== To-do item ==
Recast the stretch of records from the line containing "Find the location of a" through the end of the records as a numbered list, omitting blank lines and leaving out the pictures.

━━━

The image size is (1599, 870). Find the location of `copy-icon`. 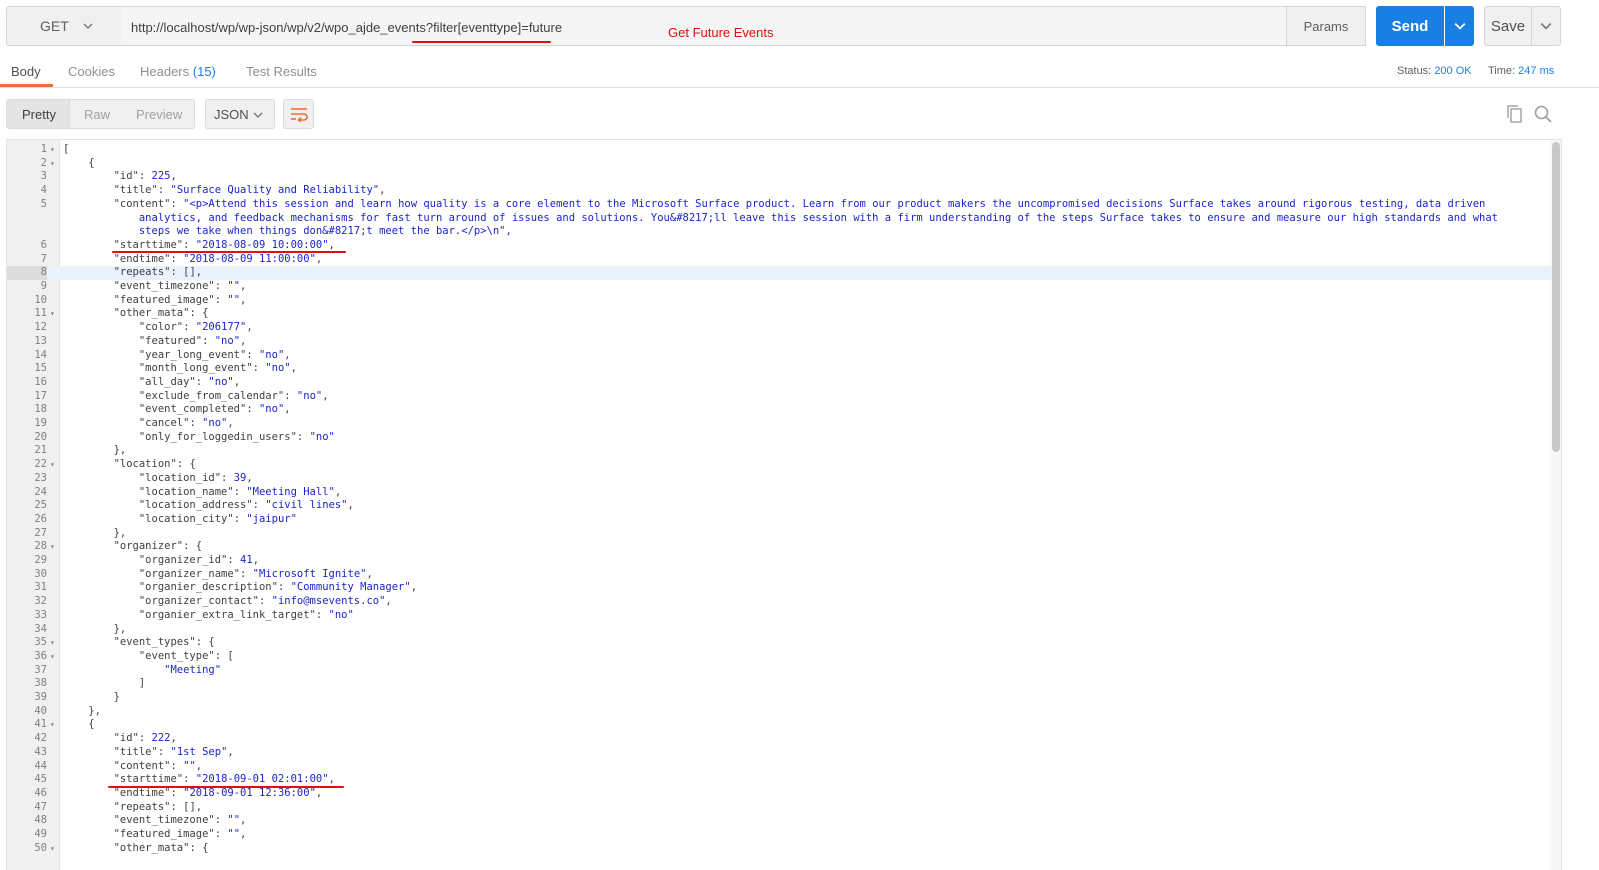

copy-icon is located at coordinates (1515, 114).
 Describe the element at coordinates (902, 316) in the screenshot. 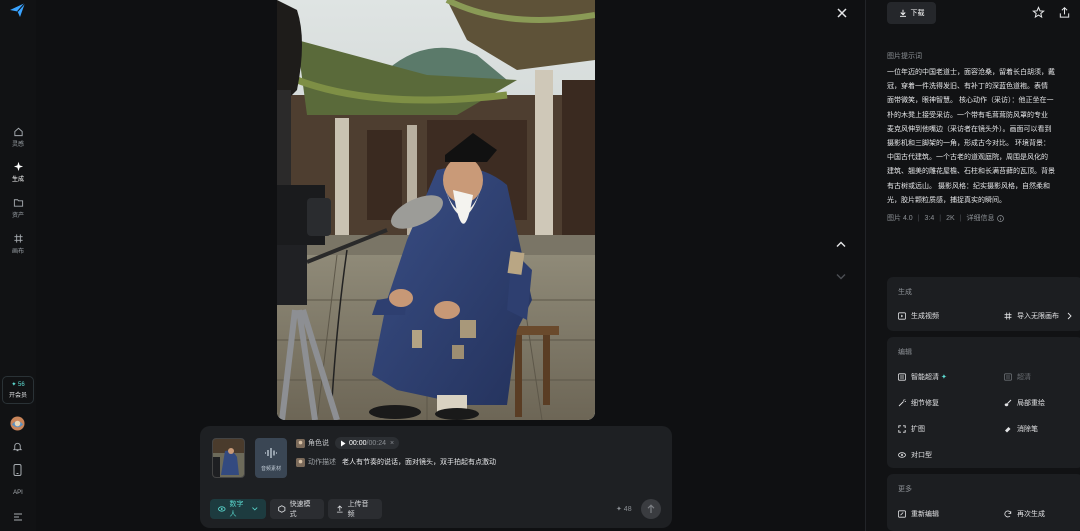

I see `video-icon` at that location.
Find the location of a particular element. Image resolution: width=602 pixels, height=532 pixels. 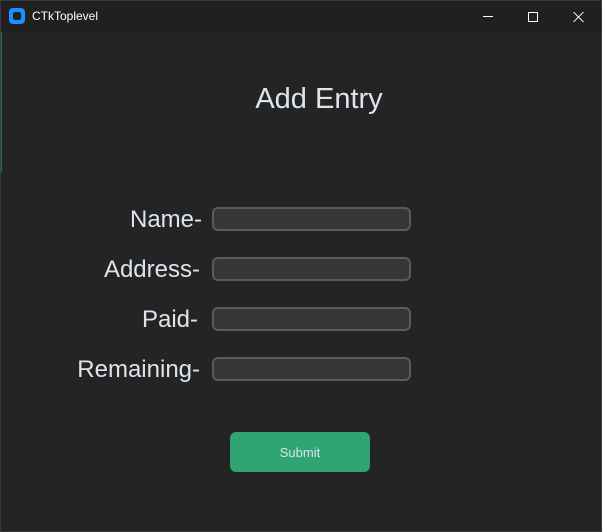

remaining-label: Remaining- is located at coordinates (138, 370).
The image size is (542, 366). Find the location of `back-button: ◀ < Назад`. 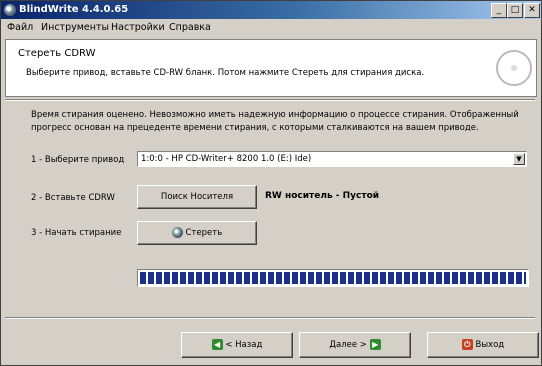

━━━

== Task output ==
1. Find the location of a particular element. Image resolution: width=602 pixels, height=532 pixels. 
2. remaining-label: Remaining- is located at coordinates (138, 370).
3. The image size is (542, 366). Find the location of `back-button: ◀ < Назад`. 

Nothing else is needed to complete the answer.